Start of Data to use

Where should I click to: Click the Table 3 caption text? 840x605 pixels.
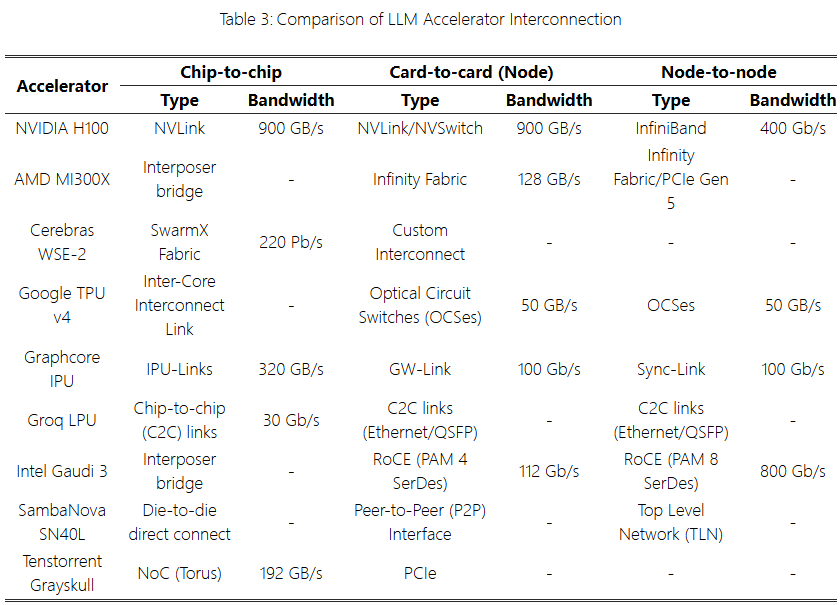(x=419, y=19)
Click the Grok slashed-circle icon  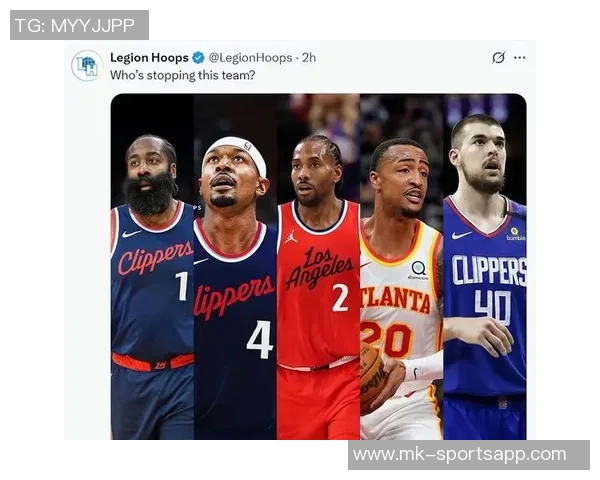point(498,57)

End of Data to use
Start of Data to use

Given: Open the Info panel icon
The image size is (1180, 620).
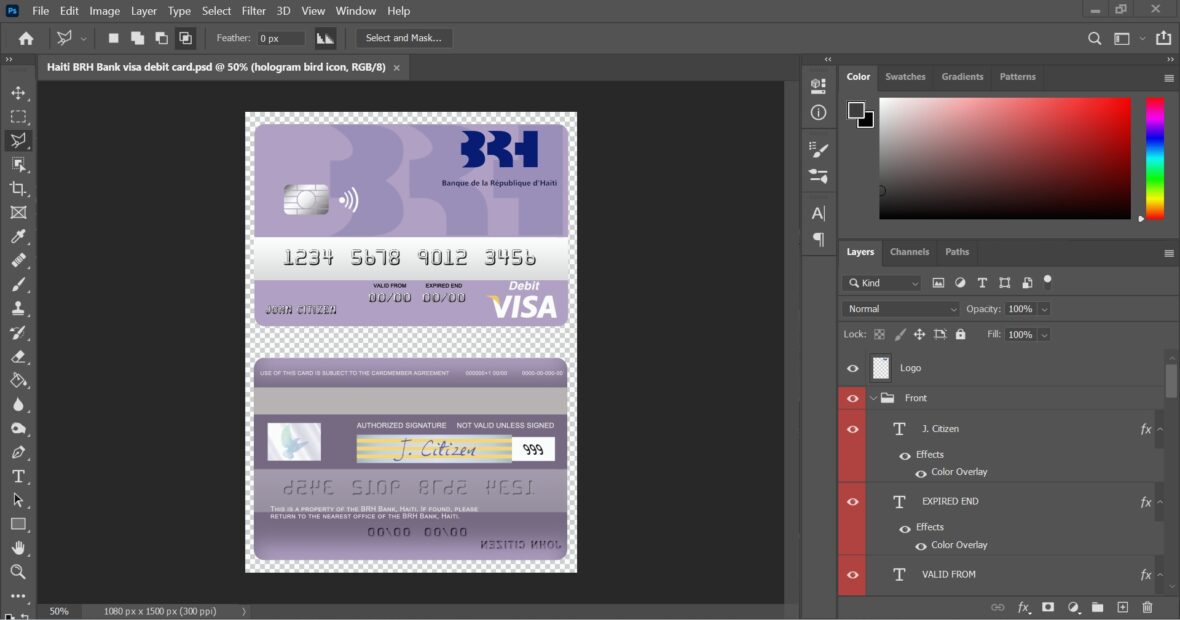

End of Data to use

**Task to carry out:**
Of the lines above, extract only those from the line with "Given: Open the Info panel icon" to the line with "The image size is (1180, 620).", both included, exactly as written.

**Answer for this exercise:**
Given: Open the Info panel icon
The image size is (1180, 620).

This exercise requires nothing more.